» Task
Every record below is to be reproduced exactly.

» Data in this exercise
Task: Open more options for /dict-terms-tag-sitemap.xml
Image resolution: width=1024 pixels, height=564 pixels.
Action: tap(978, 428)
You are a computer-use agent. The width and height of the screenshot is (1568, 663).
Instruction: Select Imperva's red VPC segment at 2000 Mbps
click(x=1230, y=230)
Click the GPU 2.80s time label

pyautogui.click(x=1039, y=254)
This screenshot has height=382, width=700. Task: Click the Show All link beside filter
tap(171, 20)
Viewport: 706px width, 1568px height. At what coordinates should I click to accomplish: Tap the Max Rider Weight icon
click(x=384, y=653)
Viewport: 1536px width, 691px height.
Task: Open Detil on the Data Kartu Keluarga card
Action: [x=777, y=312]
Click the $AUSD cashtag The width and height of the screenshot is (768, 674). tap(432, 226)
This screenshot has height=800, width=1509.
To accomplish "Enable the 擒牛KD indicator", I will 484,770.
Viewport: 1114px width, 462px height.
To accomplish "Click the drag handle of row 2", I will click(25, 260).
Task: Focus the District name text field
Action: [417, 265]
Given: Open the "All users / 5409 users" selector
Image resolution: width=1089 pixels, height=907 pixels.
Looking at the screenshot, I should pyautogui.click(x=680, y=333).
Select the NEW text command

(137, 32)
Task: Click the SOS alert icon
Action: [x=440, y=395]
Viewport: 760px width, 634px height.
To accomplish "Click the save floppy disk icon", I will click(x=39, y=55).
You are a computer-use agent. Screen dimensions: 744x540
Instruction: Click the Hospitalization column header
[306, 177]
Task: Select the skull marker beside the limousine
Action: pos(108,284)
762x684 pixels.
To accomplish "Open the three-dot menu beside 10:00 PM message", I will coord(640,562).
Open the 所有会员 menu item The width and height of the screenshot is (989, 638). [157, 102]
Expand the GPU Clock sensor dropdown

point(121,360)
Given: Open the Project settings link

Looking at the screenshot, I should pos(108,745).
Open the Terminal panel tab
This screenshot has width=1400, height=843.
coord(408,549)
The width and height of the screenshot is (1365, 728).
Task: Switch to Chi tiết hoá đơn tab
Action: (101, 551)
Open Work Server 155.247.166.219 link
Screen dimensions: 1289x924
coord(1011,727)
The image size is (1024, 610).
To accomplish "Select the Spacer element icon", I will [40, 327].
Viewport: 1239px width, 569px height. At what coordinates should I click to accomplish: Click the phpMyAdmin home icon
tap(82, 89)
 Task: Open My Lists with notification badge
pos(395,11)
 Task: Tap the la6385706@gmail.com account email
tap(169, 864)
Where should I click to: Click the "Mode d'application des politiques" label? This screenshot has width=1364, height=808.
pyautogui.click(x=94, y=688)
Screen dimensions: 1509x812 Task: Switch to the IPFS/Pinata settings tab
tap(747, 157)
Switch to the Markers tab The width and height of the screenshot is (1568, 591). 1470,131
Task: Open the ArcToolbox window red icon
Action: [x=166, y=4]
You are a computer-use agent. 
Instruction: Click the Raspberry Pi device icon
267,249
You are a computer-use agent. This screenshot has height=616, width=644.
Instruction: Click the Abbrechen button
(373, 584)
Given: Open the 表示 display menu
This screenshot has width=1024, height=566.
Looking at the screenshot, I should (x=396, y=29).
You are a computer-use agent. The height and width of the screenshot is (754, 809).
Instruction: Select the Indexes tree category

» Response to this exercise
Task: Open more options for /dict-terms-tag-sitemap.xml
Image resolution: width=1024 pixels, height=564 pixels.
Action: tap(978, 428)
You are a computer-use agent. The width and height of the screenshot is (1568, 663).
Instruction: Select Imperva's red VPC segment at 2000 Mbps
click(x=1230, y=230)
Click the GPU 2.80s time label

pyautogui.click(x=1039, y=254)
This screenshot has height=382, width=700. Task: Click the Show All link beside filter
tap(171, 20)
Viewport: 706px width, 1568px height. At what coordinates should I click to accomplish: Tap the Max Rider Weight icon
click(x=384, y=653)
Viewport: 1536px width, 691px height.
Task: Open Detil on the Data Kartu Keluarga card
Action: [x=777, y=312]
Click the $AUSD cashtag The width and height of the screenshot is (768, 674). tap(432, 226)
This screenshot has height=800, width=1509.
To accomplish "Enable the 擒牛KD indicator", I will 484,770.
Viewport: 1114px width, 462px height.
To accomplish "Click the drag handle of row 2", I will click(25, 260).
Task: Focus the District name text field
Action: [417, 265]
Given: Open the "All users / 5409 users" selector
Image resolution: width=1089 pixels, height=907 pixels.
Looking at the screenshot, I should pyautogui.click(x=680, y=333).
Select the NEW text command

(137, 32)
Task: Click the SOS alert icon
Action: [x=440, y=395]
Viewport: 760px width, 634px height.
To accomplish "Click the save floppy disk icon", I will click(x=39, y=55).
You are a computer-use agent. Screen dimensions: 744x540
Instruction: Click the Hospitalization column header
[306, 177]
Task: Select the skull marker beside the limousine
Action: pos(108,284)
762x684 pixels.
To accomplish "Open the three-dot menu beside 10:00 PM message", I will coord(640,562).
Open the 所有会员 menu item The width and height of the screenshot is (989, 638). [157, 102]
Expand the GPU Clock sensor dropdown

point(121,360)
Given: Open the Project settings link

Looking at the screenshot, I should pos(108,745).
Open the Terminal panel tab
This screenshot has width=1400, height=843.
coord(408,549)
The width and height of the screenshot is (1365, 728).
Task: Switch to Chi tiết hoá đơn tab
Action: (101, 551)
Open Work Server 155.247.166.219 link
Screen dimensions: 1289x924
coord(1011,727)
The image size is (1024, 610).
To accomplish "Select the Spacer element icon", I will [40, 327].
Viewport: 1239px width, 569px height. At what coordinates should I click to accomplish: Click the phpMyAdmin home icon
tap(82, 89)
 Task: Open My Lists with notification badge
pos(395,11)
 Task: Tap the la6385706@gmail.com account email
tap(169, 864)
Where should I click to: Click the "Mode d'application des politiques" label? This screenshot has width=1364, height=808.
pyautogui.click(x=94, y=688)
Screen dimensions: 1509x812 Task: Switch to the IPFS/Pinata settings tab
tap(747, 157)
Switch to the Markers tab The width and height of the screenshot is (1568, 591). 1470,131
Task: Open the ArcToolbox window red icon
Action: [x=166, y=4]
You are a computer-use agent. 
Instruction: Click the Raspberry Pi device icon
267,249
You are a computer-use agent. This screenshot has height=616, width=644.
Instruction: Click the Abbrechen button
(373, 584)
Given: Open the 表示 display menu
This screenshot has width=1024, height=566.
Looking at the screenshot, I should (x=396, y=29).
You are a computer-use agent. The height and width of the screenshot is (754, 809).
Instruction: Select the Indexes tree category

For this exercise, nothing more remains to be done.